International River Governance
- 21 Dec 2020
- 6 min read
This article is based on “China’s Brahmaputra dam: Trans-boundary water governance in South Asia needs a rethink” which was published in The Down to Earth on 18/12/2020. It talks about the issues related to Trans-Boundary river governance.
In recent times, there are many reports of China building dams on the Brahmaputra river, close to the Line of Actual Control in Tibet. The move could have a far-reaching impact on water security in India’s North East.
The major rivers that drain South Asian states, the Indus, the Brahmaputra and many of the midstream tributaries of the Ganga originate in Tibet.
This transboundary nature of major rivers and China being an upper riparian state has a clear advantage in building dams and other infrastructure to reduce or divert water flow from river systems originating in Tibet.
As the whole of South Asia comes under ‘high’ to ‘extremely high’ water-stressed areas, the establishment of trans-boundary rivers cooperation is the need of the hour.
Significance of Trans-Boundary River Cooperation
- Linkage With Climate Change: Transboundary water cooperation offers opportunities to realize and capitalise on the wider benefits e.g. strengthen resilience to climate change and prevent and resolve conflicts over water resources.
- Moreover, building dams in the Himalayan region will result in emerging risks like extreme events (floods, droughts), landslides, forest fires and many other ecological threats pose new governance challenges.
- Linkage With SDG: Recognition of the importance of transboundary cooperation is a prerequisite for realising the water-related SDG targets and the broader Sustainable Development Goals.
- Target 6.5: By 2030, implement integrated water resources management at all levels, including through transboundary cooperation as appropriate.
- Linkage With Regional Development: As international waters can be catalytic agents, transboundary water cooperation has often resulted in improved wider economic integration between riparian states.
- Transboundary water cooperation can, directly or indirectly, act as a catalyst to improve international trade, economic development, navigation, energy generation, wildlife conservation, and broader regional integration.
- Transboundary water cooperation arrangements also facilitate investments by providing a stable and reliable legal and institutional environment for investors.
- Natural Advantage: Dams or water diversion projects in the upstream areas of rivers have a significant effect on downstream flows. Communities in the lower riparian areas have to accept what is being offered to them.
- Neglect of International Law: Even though there is an international convention regarding the trans-boundary river governance, there is a lack of a cooperative framework for managing river systems in South Asia.
- Moreover, around 60% of transboundary river basins worldwide still lack any cooperative arrangement.
- In addition, existing transboundary water treaties and institutions are often weak in terms of their mandate, design, resources, and enforcement mechanisms.
Existing Legal Framework on Trans-boundary Rivers
- Convention on the Law of Non-Navigational Uses of International Watercourses, 1997
- Helsinki Convention on the protection and use of Transboundary Watercourses and International Lakes, 1992
- Lack of Trust: The real issue for developing trans-boundary river governance, is not the scarcity of water resources, but the scarcity of ‘social resources’ and abundance of ‘power disparities’ between China and South Asian countries.

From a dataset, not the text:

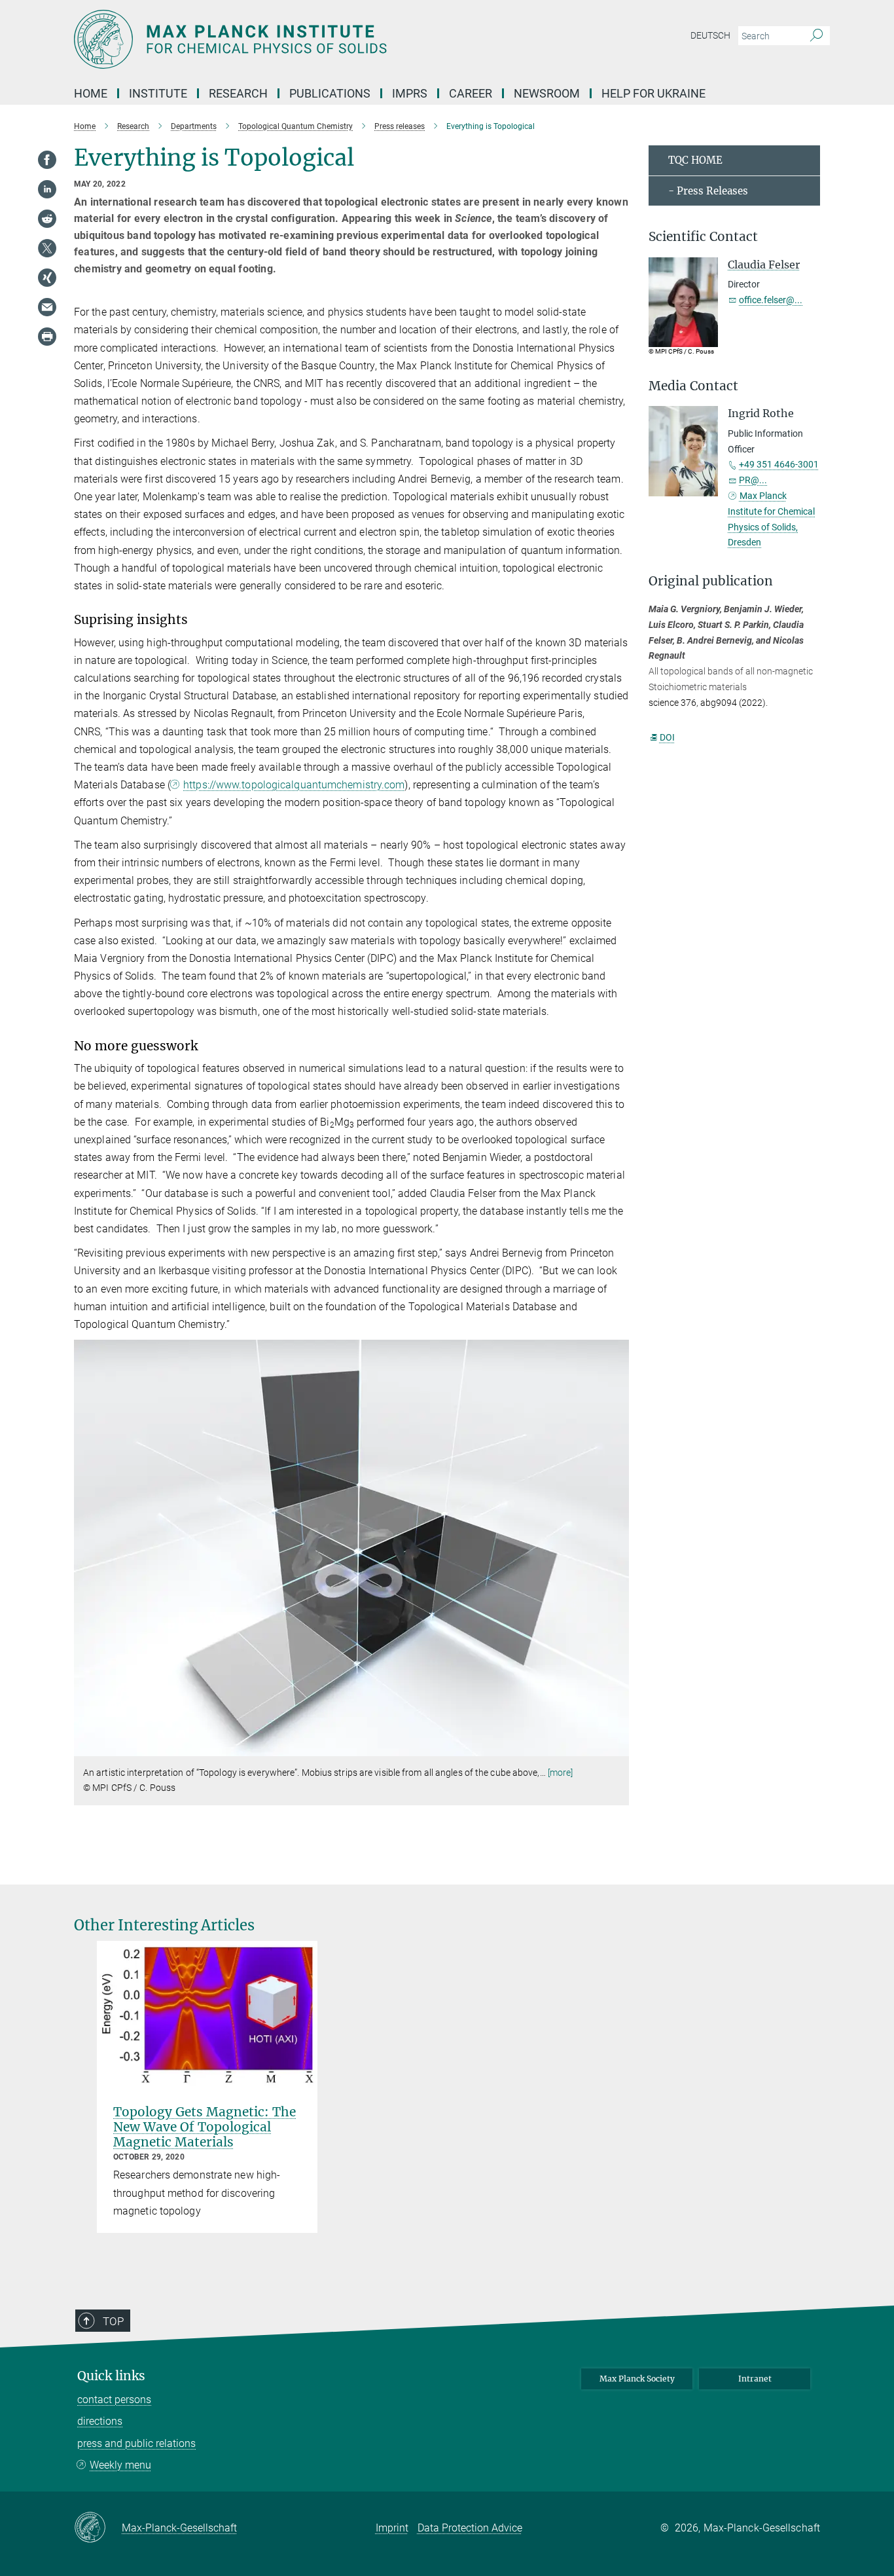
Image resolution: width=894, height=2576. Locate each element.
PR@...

- Long-term, Evolving Process: Given the dependence on these collective on water resources, coming to a consensus may take longer negotiations and even a small political tussle can derail development of cooperation framework.
- Water Diplomacy: Trans-boundary river governance can be adopted by the exercise of water diplomacy.
- Water diplomacy is a process which operates under the authority of sovereign national governments, but which also unlocks cooperation among multiple stakeholders, including at the level of municipalities and states.
- River basin management: Rather than treating rivers from the lens of political borders, there is a need to adopt a river basin management approach.
- This approach respects the integrity of the landscape and the catchments.
- Setting-up Institutional Framework: Agreements and institutional arrangements, such as river basin organizations, can offer an important means to manage transboundary waters in an equitable and sustainable way
- A trans-boundary river governance framework should, share water in river basins and aquifers, pursue legal frameworks for international cooperation, and establish joint institutions for transboundary water governance.
- Apart from this, there is a need for the adoption of common standards for water data collection, sharing, and analysis on transboundary waters.
Disasters and climate impacts do not stop at borders and already about two billion people are living in water-stressed areas. In this context, without transboundary water cooperation, inclusive sustainable development is severely curtailed, and risks to peace and security increased.
Drishti Mains Question
Without transboundary water cooperation, inclusive sustainable development is severely curtailed, and risks to peace and security increased. Discuss.